School of Anatomy, Physiology and Human Biology,
The University of Western Australia (M311)
35 Stirling Highway
Crawley WA 6009

Supervisors

Gavin Pinniger
Jane Pillow
Prof Tony Bakker

Start date

February 2014

Submission date

February 2017

Christine Astell

Thesis title

Influence of Postnatal Glucocorticoid use on Structure and Function of the Fetal Diaphragm.

Thesis summary

Preterm birth is the leading cause of mortality and morbidity in the newborn. While advances in medicine and technology have significantly improved the survival rate of premature infants, associated morbidity has not decreased. Due to the immaturity of their respiratory system, infants that are born premature are at increased risk of developing respiratory distress. As the diaphragm is the major respiratory muscle, it is critically important for the establishment of spontaneous unsupported breathing. However, like the lung, the preterm diaphragm is structurally and functionally immature at birth. The preterm diaphragm produces lower transdiaphragmatic twitch pressures, has reduced antioxidant capacity and a lower proportion of fatigue-resistant oxidative fibres than that of mature infants. In addition, the increased work of breathing and exposure to in utero inflammation are likely to contribute to the development of respiratory distress and necessitate the use of mechanical ventilator support.

Postnatal glucocorticoids produce short term improvements in pulmonary function and therefore, are frequently used to facilitate weaning off mechanical ventilation. Dexamethasone is the most commonly used postnatal glucocorticoid, however its use is associated with serious side effects including adverse long-term neurodevelopmental outcomes. In adult skeletal muscle Dexamethasone reduces protein synthesis and increases protein breakdown. If Dexamethasone has similar effects on the fetal diaphragm, then the beneficial effects of Dexamethasone treatment on lung function may be compromised by diaphragm dysfunction.Therefore, there is an urgent need to evaluate the cost-benefit ratio for postnatal glucocorticoid use in preterm infants. To date, the effect of postnatal glucocorticoid administration on the development and function of the fetal diaphragm is unknown.

The main objective of this project is to determine the effect of the clinically relevant, postnatal glucocorticoid administration on the structure and function of the fetal and newborn diaphragm.

Why my research is important

Premature birth, defined as birth at less than 37 weeks gestation, is the leading cause of morbidity and mortality in the newborn. The world health organisation (WHO) estimated over 1 million babies died due to complications associated with premature birth in 2013. Despite advances in medicine and technology, the rate of premature birth is increasing in almost every country with reliable data (‘Born too soon: The Global action report on Preterm Birth).

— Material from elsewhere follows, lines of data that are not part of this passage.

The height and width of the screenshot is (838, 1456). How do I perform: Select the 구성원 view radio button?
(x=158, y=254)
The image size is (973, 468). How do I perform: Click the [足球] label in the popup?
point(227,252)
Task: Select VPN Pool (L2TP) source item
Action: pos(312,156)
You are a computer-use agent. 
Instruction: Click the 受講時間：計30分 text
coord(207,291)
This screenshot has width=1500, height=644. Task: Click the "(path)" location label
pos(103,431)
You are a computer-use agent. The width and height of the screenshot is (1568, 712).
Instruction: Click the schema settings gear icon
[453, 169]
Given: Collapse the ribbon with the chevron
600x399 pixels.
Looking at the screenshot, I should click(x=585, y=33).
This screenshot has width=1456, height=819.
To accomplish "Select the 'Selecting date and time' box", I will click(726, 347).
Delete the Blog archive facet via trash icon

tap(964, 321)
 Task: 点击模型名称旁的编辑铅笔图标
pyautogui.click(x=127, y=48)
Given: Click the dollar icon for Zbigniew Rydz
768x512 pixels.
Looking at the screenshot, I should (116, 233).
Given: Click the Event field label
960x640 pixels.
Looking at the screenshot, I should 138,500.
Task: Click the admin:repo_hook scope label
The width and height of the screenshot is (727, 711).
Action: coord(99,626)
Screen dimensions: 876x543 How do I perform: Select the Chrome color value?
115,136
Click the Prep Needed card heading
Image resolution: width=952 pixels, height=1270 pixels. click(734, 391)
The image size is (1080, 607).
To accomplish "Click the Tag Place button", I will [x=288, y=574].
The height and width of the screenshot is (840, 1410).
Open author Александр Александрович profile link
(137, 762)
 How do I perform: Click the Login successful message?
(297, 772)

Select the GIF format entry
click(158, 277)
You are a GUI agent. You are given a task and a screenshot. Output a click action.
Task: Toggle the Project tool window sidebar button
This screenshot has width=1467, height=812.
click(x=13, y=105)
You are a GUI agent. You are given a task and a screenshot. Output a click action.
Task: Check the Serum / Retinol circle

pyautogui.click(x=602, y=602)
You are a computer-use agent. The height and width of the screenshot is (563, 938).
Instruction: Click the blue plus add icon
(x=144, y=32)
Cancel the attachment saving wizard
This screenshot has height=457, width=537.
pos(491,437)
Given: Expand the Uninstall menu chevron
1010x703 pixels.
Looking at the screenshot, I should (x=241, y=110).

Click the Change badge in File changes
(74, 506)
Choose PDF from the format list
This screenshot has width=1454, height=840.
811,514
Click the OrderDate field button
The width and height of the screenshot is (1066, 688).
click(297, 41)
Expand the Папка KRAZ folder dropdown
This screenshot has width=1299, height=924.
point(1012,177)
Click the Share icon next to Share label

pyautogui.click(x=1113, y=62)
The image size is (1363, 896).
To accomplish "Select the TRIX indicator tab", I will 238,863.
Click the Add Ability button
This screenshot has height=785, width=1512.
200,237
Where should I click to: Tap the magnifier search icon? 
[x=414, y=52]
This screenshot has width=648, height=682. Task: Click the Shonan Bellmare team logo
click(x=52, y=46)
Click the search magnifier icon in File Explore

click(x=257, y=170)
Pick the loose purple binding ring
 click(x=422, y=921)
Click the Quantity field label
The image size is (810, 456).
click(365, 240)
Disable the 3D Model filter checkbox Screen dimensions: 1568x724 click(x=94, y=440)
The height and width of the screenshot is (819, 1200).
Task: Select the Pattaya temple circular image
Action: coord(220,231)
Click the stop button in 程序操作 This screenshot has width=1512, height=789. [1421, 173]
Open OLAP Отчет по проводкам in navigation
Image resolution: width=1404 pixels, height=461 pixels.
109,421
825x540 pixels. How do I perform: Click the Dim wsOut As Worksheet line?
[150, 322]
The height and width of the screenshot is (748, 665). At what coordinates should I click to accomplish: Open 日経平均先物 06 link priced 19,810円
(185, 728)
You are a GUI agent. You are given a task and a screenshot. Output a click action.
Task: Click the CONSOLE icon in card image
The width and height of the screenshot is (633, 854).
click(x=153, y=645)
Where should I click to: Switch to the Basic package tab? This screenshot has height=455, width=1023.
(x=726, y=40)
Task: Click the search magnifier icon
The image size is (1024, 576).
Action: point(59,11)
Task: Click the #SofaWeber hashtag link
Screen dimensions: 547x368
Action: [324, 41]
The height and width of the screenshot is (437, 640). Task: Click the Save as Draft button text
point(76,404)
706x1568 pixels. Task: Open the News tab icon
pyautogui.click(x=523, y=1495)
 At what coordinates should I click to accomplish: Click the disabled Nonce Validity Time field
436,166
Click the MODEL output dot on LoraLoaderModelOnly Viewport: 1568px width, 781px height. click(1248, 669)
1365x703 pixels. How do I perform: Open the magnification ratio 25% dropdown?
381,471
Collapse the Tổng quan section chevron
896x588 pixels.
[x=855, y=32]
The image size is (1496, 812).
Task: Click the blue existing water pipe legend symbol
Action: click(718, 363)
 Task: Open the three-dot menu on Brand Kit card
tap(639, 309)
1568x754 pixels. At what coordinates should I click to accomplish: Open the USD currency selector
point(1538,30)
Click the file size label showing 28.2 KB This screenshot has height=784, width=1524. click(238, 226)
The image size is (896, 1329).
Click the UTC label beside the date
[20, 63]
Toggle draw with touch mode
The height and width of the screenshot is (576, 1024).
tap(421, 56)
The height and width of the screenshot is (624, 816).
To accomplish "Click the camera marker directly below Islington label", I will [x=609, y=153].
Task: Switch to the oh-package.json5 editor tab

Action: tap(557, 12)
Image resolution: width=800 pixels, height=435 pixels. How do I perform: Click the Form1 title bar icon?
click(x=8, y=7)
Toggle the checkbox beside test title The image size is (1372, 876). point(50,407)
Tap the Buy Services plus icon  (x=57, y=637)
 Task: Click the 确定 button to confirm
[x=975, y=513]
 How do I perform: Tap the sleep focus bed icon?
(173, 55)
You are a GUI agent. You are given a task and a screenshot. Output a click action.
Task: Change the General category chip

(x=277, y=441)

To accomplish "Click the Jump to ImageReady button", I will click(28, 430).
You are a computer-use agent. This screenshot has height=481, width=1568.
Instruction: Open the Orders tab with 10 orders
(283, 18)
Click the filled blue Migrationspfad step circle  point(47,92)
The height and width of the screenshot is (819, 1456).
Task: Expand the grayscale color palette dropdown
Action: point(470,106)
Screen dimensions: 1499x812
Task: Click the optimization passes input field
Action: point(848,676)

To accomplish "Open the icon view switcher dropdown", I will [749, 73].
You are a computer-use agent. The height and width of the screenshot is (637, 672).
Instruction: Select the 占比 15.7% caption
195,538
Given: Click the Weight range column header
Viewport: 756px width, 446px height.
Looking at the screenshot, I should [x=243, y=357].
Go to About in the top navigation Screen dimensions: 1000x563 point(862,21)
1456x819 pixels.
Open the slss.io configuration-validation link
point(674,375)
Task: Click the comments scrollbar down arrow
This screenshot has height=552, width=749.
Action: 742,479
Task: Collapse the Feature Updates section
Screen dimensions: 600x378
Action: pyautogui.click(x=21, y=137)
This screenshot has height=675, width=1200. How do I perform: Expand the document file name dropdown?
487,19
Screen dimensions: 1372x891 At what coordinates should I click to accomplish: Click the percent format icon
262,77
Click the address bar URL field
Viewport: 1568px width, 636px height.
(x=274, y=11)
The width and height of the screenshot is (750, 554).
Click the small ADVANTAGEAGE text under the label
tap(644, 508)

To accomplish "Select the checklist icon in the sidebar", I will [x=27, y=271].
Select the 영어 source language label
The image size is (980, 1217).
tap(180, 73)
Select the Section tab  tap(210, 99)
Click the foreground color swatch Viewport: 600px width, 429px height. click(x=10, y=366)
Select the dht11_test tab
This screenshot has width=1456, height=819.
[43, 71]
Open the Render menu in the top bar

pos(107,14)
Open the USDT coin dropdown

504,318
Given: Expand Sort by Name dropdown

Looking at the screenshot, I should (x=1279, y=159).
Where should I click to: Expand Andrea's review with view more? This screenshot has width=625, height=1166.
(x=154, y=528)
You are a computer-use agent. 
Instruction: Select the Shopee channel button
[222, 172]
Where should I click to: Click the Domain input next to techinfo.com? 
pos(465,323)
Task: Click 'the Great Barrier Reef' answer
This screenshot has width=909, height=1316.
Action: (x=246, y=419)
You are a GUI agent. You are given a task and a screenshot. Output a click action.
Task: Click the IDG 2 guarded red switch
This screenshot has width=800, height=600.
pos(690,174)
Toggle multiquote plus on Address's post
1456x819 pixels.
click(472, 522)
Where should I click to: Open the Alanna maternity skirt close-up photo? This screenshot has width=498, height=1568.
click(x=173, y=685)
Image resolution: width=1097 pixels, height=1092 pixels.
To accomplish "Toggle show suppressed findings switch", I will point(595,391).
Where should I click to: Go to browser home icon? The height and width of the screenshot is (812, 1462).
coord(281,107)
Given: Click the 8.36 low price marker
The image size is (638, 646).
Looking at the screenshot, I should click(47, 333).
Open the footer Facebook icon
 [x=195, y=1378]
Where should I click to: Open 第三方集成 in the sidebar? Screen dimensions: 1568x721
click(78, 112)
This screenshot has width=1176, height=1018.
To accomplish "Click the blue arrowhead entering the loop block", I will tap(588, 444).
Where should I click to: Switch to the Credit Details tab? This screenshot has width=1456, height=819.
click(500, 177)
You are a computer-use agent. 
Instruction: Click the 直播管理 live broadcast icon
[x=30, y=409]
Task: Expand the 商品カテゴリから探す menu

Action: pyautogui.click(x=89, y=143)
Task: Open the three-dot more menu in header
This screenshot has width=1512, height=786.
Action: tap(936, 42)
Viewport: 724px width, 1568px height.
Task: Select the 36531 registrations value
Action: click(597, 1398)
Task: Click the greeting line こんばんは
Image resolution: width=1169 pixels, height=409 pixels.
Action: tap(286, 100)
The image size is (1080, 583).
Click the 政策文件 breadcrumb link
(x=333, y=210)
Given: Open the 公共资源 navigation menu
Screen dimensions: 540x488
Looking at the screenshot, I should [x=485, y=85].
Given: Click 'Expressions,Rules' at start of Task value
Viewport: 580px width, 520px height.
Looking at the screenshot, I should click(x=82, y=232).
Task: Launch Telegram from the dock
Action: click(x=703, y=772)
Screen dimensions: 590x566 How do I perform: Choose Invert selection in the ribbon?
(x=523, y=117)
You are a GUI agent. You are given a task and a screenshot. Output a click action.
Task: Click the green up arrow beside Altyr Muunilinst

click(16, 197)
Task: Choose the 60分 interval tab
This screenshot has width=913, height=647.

Due to the immaturity of their respiratory system, infants that are born premature often require mechanical ventilator support. However, this creates a ‘catch-22’ situation, while mechanical ventilation is vital for the survival of the infant, it causes ventilator induced lung injury and diaphragm dysfunction. Postnatal steroids have been used since the 1980s to facilitate weaning the preterm infant from mechanical ventilation. Despite their long term use, we still don’t know when and how to use postnatal steroids in the preterm infant. In order to successfully wean preterm infants from mechanical ventilation, and reduce the severity of associated respiratory illness, it is vital that the effect of postnatal glucocorticoids treatment on the primary respiratory muscle, the diaphragm, is evaluated. This project will, for the first time, investigate the effects of postnatal glucocorticoid administration on the structure and function of the fetal diaphragm. These findings may be useful in a neonatal clinical setting to improve cardiorespiratory disease in preterm infants, thereby providing the potential for a healthier start to life.